Take a deep breath. While preschool defiance is terribly frustrating, it’s a sign of normal development, says Victoria parent educator Allison Rees. “Defiance is all about independence. Kids are realizing ‘Hey, I have ideas. I have things I don’t want to do.’”
Power struggles
Defiance can lead us straight into power struggles — the kind that tend to end with both the parent and child in tears. “It can also lead to a sense of urgency about gaining some control over our kids,” says Rees. “We tend to think: ‘If he acts this way now, what’s he going to be like as a teenager?’”

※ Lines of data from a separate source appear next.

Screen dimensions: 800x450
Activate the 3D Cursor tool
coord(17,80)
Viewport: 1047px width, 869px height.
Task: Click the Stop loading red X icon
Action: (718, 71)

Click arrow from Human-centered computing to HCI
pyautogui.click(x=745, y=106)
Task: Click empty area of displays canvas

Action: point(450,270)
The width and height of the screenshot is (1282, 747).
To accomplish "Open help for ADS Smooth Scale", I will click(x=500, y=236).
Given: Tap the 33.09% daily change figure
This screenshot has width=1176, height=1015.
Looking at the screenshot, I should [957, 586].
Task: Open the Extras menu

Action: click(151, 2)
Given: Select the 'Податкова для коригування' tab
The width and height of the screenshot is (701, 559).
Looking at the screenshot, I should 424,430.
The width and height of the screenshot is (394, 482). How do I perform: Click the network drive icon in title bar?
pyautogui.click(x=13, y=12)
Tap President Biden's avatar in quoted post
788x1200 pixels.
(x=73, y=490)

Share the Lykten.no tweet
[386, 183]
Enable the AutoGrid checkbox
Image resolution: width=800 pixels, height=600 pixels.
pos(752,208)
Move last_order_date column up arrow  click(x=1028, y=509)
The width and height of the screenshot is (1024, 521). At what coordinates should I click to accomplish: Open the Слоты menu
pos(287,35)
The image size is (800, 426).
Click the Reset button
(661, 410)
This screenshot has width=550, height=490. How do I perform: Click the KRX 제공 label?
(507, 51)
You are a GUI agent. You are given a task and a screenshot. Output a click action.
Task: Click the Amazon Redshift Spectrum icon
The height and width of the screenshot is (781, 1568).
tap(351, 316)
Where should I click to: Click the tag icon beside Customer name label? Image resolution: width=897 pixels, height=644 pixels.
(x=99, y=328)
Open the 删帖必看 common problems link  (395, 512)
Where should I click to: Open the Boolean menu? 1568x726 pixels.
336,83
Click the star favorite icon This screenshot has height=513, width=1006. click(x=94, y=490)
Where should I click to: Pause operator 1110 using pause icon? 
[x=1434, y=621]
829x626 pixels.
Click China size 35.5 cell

The last thing you want to do is tighten the belt and get tough, she says. Obedience isn’t all it’s cracked up to be; after all, we want to raise a child who has the gumption to stand firm in the face of peer pressure down the road. “It’s healthy for kids to begin to unplug from us — to start thinking for themselves, making their own choices.”
Offer choices
Dealing with defiance is a matter of thinking creatively about how we can give our kids more independence, not less. There are lots of opportunities throughout the day to offer your child choices (“Would you like French toast or pancakes for breakfast?” “Do you think you’d like to wear your sneakers or your sandals to the park?”). Having plenty of experiences where she has a choice satisfies her need for independence, so that when there’s no choice, she’s less likely to defy.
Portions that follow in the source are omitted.